**What the exercise asks**
When you reach the records below, output each one exactly.
******
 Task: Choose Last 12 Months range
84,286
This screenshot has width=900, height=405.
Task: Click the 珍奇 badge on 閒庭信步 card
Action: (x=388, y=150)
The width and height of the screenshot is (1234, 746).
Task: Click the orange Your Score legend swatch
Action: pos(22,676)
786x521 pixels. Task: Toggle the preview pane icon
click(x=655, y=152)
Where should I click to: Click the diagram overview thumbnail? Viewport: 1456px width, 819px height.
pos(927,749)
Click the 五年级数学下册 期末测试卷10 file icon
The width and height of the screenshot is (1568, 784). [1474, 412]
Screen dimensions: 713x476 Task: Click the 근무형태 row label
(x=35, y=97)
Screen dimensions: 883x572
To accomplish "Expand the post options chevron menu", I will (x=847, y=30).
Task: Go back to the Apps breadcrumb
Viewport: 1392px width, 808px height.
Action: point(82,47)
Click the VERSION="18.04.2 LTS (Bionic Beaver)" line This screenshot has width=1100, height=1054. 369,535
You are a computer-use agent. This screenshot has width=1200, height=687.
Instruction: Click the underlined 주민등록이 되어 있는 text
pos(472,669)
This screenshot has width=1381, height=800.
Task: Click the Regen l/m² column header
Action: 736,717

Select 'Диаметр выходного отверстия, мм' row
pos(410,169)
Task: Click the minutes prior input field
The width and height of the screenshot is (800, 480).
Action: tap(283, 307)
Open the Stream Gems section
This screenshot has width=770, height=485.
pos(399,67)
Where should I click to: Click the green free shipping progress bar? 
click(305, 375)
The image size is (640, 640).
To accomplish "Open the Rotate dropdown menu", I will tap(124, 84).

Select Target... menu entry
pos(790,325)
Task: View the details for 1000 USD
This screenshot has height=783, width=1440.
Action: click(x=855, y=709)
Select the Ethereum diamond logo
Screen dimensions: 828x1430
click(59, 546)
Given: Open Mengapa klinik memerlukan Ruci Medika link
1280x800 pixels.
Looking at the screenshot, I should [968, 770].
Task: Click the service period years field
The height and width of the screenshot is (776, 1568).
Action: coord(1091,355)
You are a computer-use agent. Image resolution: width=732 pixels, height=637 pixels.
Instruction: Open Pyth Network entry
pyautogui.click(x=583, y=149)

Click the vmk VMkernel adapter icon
******
**Completed exercise**
 Task: Choose Last 12 Months range
84,286
This screenshot has width=900, height=405.
Task: Click the 珍奇 badge on 閒庭信步 card
Action: (x=388, y=150)
The width and height of the screenshot is (1234, 746).
Task: Click the orange Your Score legend swatch
Action: pos(22,676)
786x521 pixels. Task: Toggle the preview pane icon
click(x=655, y=152)
Where should I click to: Click the diagram overview thumbnail? Viewport: 1456px width, 819px height.
pos(927,749)
Click the 五年级数学下册 期末测试卷10 file icon
The width and height of the screenshot is (1568, 784). [1474, 412]
Screen dimensions: 713x476 Task: Click the 근무형태 row label
(x=35, y=97)
Screen dimensions: 883x572
To accomplish "Expand the post options chevron menu", I will (x=847, y=30).
Task: Go back to the Apps breadcrumb
Viewport: 1392px width, 808px height.
Action: point(82,47)
Click the VERSION="18.04.2 LTS (Bionic Beaver)" line This screenshot has width=1100, height=1054. 369,535
You are a computer-use agent. This screenshot has width=1200, height=687.
Instruction: Click the underlined 주민등록이 되어 있는 text
pos(472,669)
This screenshot has width=1381, height=800.
Task: Click the Regen l/m² column header
Action: 736,717

Select 'Диаметр выходного отверстия, мм' row
pos(410,169)
Task: Click the minutes prior input field
The width and height of the screenshot is (800, 480).
Action: tap(283, 307)
Open the Stream Gems section
This screenshot has width=770, height=485.
pos(399,67)
Where should I click to: Click the green free shipping progress bar? 
click(305, 375)
The image size is (640, 640).
To accomplish "Open the Rotate dropdown menu", I will tap(124, 84).

Select Target... menu entry
pos(790,325)
Task: View the details for 1000 USD
This screenshot has height=783, width=1440.
Action: click(x=855, y=709)
Select the Ethereum diamond logo
Screen dimensions: 828x1430
click(59, 546)
Given: Open Mengapa klinik memerlukan Ruci Medika link
1280x800 pixels.
Looking at the screenshot, I should [968, 770].
Task: Click the service period years field
The height and width of the screenshot is (776, 1568).
Action: coord(1091,355)
You are a computer-use agent. Image resolution: width=732 pixels, height=637 pixels.
Instruction: Open Pyth Network entry
pyautogui.click(x=583, y=149)

Click the vmk VMkernel adapter icon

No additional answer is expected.